1.4 - Hashing & Salting

Learning Objectives

1.4 - Explain the importance of using appropriate cryptographic solutions.

• Hashing
• Salting

What is Hashing?

Hashing is a one-way cryptographic process that converts input data of any size into a fixed-size string of characters, typically of hexadecimal value, known as a hash or message digest.

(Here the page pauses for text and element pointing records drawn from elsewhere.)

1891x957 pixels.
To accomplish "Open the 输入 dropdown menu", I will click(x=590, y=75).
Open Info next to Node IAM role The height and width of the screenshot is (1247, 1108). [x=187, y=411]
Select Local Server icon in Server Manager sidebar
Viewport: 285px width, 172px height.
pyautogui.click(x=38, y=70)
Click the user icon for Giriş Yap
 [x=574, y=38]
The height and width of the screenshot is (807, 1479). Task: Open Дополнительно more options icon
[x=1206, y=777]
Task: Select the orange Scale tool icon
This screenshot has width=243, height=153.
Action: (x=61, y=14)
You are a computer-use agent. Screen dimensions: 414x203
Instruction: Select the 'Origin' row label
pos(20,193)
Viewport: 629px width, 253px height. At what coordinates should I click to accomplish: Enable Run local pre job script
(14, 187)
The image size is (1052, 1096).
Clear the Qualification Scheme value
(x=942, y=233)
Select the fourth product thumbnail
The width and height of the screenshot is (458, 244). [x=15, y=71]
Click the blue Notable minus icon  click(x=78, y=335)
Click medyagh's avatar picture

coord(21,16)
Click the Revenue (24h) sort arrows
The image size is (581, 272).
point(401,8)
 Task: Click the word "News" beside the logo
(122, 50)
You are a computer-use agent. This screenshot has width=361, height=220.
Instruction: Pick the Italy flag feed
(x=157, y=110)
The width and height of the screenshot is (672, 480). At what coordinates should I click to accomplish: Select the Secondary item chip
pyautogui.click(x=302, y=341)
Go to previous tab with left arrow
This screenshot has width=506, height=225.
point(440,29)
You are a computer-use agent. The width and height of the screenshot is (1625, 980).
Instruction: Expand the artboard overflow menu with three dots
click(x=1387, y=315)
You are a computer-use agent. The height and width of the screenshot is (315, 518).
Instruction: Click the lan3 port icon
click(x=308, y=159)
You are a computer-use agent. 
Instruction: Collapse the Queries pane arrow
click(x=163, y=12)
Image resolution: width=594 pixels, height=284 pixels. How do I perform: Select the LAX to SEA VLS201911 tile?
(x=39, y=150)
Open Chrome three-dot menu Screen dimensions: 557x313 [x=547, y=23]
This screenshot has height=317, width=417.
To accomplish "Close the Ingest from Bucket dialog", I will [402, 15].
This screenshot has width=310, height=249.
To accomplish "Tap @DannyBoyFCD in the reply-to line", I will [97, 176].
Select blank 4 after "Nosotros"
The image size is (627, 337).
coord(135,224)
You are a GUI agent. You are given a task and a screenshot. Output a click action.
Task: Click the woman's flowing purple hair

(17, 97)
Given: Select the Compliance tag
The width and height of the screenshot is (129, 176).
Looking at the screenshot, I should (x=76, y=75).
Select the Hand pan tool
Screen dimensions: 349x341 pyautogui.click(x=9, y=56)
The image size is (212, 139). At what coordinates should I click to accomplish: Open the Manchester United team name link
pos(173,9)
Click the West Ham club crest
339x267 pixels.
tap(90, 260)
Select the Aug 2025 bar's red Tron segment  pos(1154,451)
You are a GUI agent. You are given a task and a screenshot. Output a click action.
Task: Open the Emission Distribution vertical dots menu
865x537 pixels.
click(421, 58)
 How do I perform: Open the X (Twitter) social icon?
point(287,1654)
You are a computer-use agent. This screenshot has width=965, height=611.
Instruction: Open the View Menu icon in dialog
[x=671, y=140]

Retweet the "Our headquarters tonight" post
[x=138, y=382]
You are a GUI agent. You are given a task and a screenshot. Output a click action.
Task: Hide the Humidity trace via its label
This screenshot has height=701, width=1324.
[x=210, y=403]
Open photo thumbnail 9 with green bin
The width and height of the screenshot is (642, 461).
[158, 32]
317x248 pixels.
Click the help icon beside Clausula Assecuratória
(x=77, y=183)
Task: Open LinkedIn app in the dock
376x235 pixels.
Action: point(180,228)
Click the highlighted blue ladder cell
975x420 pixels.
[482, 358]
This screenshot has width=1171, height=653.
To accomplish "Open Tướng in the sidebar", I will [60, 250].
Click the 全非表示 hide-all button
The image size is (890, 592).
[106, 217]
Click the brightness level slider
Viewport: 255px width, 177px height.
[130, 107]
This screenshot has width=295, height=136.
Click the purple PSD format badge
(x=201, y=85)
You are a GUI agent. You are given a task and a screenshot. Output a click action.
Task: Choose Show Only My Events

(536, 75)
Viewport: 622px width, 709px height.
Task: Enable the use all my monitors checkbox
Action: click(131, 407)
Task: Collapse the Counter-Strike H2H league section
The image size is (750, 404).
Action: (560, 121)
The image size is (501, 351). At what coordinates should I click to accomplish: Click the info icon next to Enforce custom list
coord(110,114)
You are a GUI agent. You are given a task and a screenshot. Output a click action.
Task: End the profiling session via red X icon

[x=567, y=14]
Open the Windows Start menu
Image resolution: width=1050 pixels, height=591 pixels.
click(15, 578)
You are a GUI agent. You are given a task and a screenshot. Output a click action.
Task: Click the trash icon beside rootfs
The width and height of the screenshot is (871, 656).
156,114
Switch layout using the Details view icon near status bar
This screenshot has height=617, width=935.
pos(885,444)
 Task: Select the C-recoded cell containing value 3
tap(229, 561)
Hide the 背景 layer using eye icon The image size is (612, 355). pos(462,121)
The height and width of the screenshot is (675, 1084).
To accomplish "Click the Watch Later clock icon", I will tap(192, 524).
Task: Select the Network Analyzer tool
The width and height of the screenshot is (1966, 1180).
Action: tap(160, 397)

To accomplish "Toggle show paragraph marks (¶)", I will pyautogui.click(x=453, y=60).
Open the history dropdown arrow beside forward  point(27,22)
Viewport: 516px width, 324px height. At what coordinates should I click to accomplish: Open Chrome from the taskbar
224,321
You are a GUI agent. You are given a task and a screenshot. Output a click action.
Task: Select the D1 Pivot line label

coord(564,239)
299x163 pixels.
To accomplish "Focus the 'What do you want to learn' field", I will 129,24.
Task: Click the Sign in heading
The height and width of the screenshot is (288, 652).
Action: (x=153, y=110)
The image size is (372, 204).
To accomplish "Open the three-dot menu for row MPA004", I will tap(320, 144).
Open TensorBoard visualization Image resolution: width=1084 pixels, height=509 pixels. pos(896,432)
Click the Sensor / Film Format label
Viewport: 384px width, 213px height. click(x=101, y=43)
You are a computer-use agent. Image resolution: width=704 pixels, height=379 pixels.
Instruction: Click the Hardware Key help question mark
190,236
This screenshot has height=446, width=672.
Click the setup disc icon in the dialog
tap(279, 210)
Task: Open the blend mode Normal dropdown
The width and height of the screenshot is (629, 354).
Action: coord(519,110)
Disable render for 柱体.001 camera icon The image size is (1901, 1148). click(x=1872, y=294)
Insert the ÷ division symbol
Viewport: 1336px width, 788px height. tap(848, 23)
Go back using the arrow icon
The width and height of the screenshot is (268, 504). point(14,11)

While encryption focuses on confidentiality, hashing ensures that data has not been altered. This is because even a minor change in input will produce a drastically different output, a property known as the "avalanche effect".

Example:

• Hashing the string "hello" using the SHA-256 algorithm will produce the following hash:

2cf24dba5fb0a30e26e83b2ac5b9e29e1b161e5c1fa7425e73043362938b9824

• However, the string "Hello" with only a change in the capitalisation of a single letter, will produce the following hash while using the same SHA-256 algorithm:

185f8db32271fe25f561a6fc938b2e264306ec304eda518007d1764826381969

Characteristics of Hashing

• Deterministic: A hash function is deterministic, meaning that the same input will always produce the same hash output.
• Fixed Output Size: Regardless of the input size, a hash function produces a fixed-size output.
• One-Way Function: Hashing is a one-way function, meaning it is computationally infeasible to reverse a hash into its original input.
• Collision Resistance: A good hash function minimises the chances of two different inputs producing the same hash output (a collision).
• Fast Computation: Hash functions are designed to be computationally efficient, allowing for the quick processing of large data.

Common Hashing Algorithms

• MD5 (Message Digest Algorithm 5): Produces a 128-bit hash value and is considered vulnerable due to susceptibility to collision attacks. However, it is still widely used for data integrity checks.
• SHA-1 (Secure Hash Algorithm 1): Produces a 160-bit hash value. Like MD5, it is no longer considered secure due to vulnerabilities.
• SHA-256 (Secure Hash Algorithm 256): Produces a 256-bit hash value and is more secure against collision attacks due to its larger bit size. Currently, no practical vulnerabilities have been discovered, making it widely used for secure hashing requirements.
• SHA-3 (Secure Hash Algorithm 3): Offers variable output sizes (e.g., 256, 512 bits), with a unique unique non-linear structure. It is designed as a ready and compatible replacement if SHA-2 becomes vulnerable.

Use Cases for Hashing

Hashing is used in many real-world applications, too many to explain here, but here are a few common examples:

• Verifying File Integrity: Vendors often provide a hash value for files available to download. Users can hash the downloaded file and compare it to the provided hash to confirm its integrity. If the hash of the received data matches the vendor provided hash, it is guaranteed that the file has not been altered.
• Password Security: Instead of storing plain-text passwords, systems store hashed versions of the passwords. When a user logs in, the system hashes the inputted password and compares it to the stored hash to verify it is correct. This is more secure than storing and transmitting plain-text passwords.
• Unique Identifier: Files or Data can be hashed to create a unique identifier, which allows for easier tracking and management.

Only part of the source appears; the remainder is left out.